Long gone are the days of Internet users consuming website content on desktop and laptop computers with roughly consistent screen sizes and monitor resolutions. It was easier then to determine the placement of your most important content — the "above the fold" space where content would be immediately visible on page load and not require scrolling. Now there are a myriad of screen sizes, resolutions and modern website development practices that allow the interface design to automatically respond to fit the screen size. Determining where the "above the fold" line is now a moving target. Given this, is the concept still important?
What is it and how does it apply to website design?

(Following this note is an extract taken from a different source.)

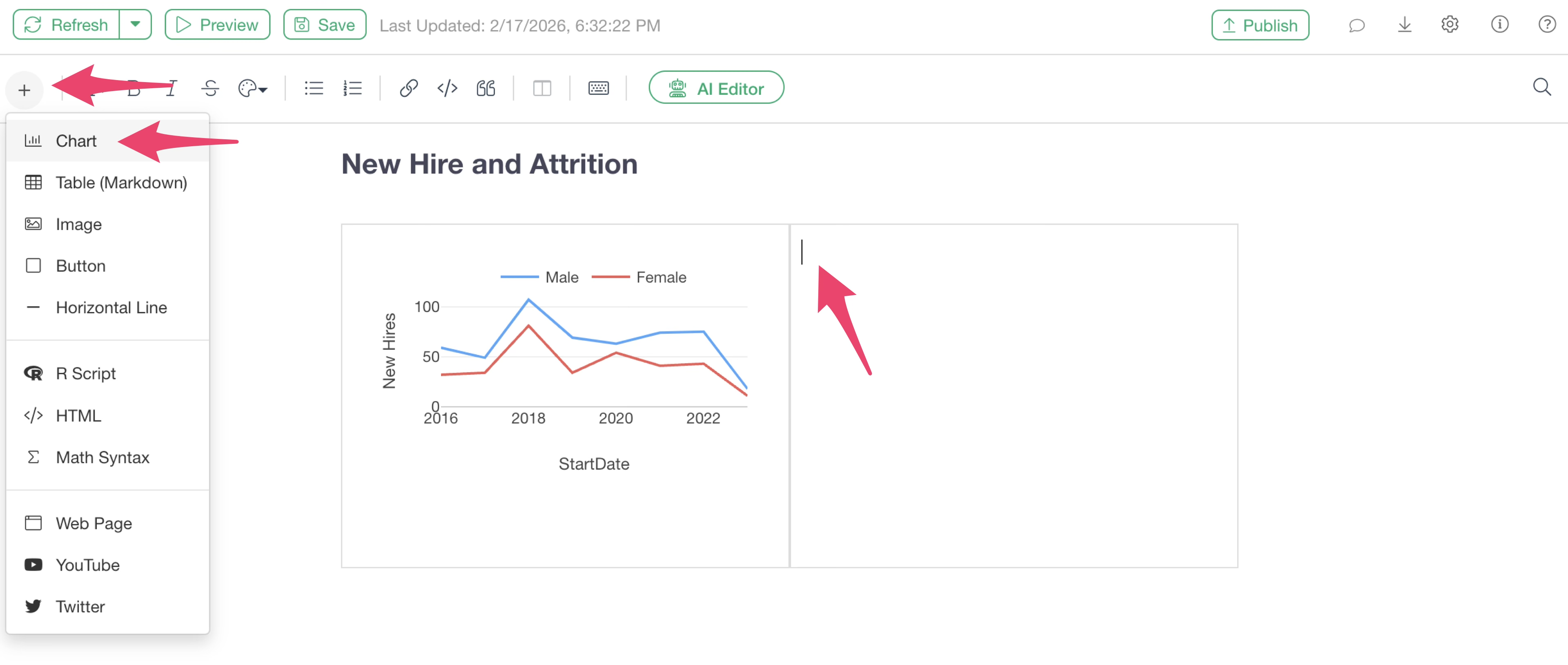
Task: Select Table (Markdown) from insert menu
Action: coord(121,183)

Traditionally, "above the fold" refers to the upper half of the front page of a printed newspaper where important news items or photographs are located. Newspapers presented for sale are often folded so that only the top half of the front page is immediately visible. These above the fold items are what editors believe are the most important news of the day and their high visibility is designed to grab your attention and encourage your purchase of a paper. In general terms, "above the fold" refers to anything that is prominently displayed or of the highest priority in the visual hierarchy. In website interface design we use the phrase "above the fold" to refer the part of the web page that is immediately visible without scrolling. High priority items for this space include branding elements such as a company logo to let the user know they've arrived at the correct website, navigation components that show what is available on the website, and images and headlines that communicate what the web page is about. This can be particularly important for a homepage design. Acting as the front door to your website, the homepage is your opportunity to make a good first impression and establish your purpose. For the homepage above the fold space, priority should be given to promotional messages with strong visual elements highlighting key products or services, calls to action or communicate the "big idea."
Is it still important?
There are those in the website design community that question, or outright reject, the relevancy of the concept given today's technological landscape and savvy computer user base. I would argue, and those engaged in website user experience research agree, that "above the fold" is still important to consider. To be sure the rise of responsive website design has complicated things a bit — moving from a fixed to a flexible design interface which tailors itself to the viewing device — but it is still important to show users at a glance where they've arrived and what your website is all about. The exact location of the fold is going to vary between desktop, mobile and tablet devices so a website designer may find that there are multiple above the fold lines to consider. Take a look at your website's browser statistics, consider which devices are likely to be used to consume your content going forward and set your fold lines accordingly. If you are using Google Analytics for your website user statistics there are a number of useful reports on how your users are consuming your website. The Audience reporting, in particular, will provide you with usage data on screen resolutions and help you identify shifts or trends regarding the use of desktop, mobile and tablet devices. Many website designers, myself included, use large, high-resolution monitors when sitting down to do their concept work. It can be easy to forget what page content might not be visible without scrolling when the designer can see most, if not all, of the website interface from the header to the footer. In addition to your responsive grid guides, it's a good practice to set a line guide or layer representing the above the fold space and refer to it as your interface design concept is coming together. Keep the "above the fold" space in mind and you're on your way to designing a website that effectively establishes your brand with a compelling message.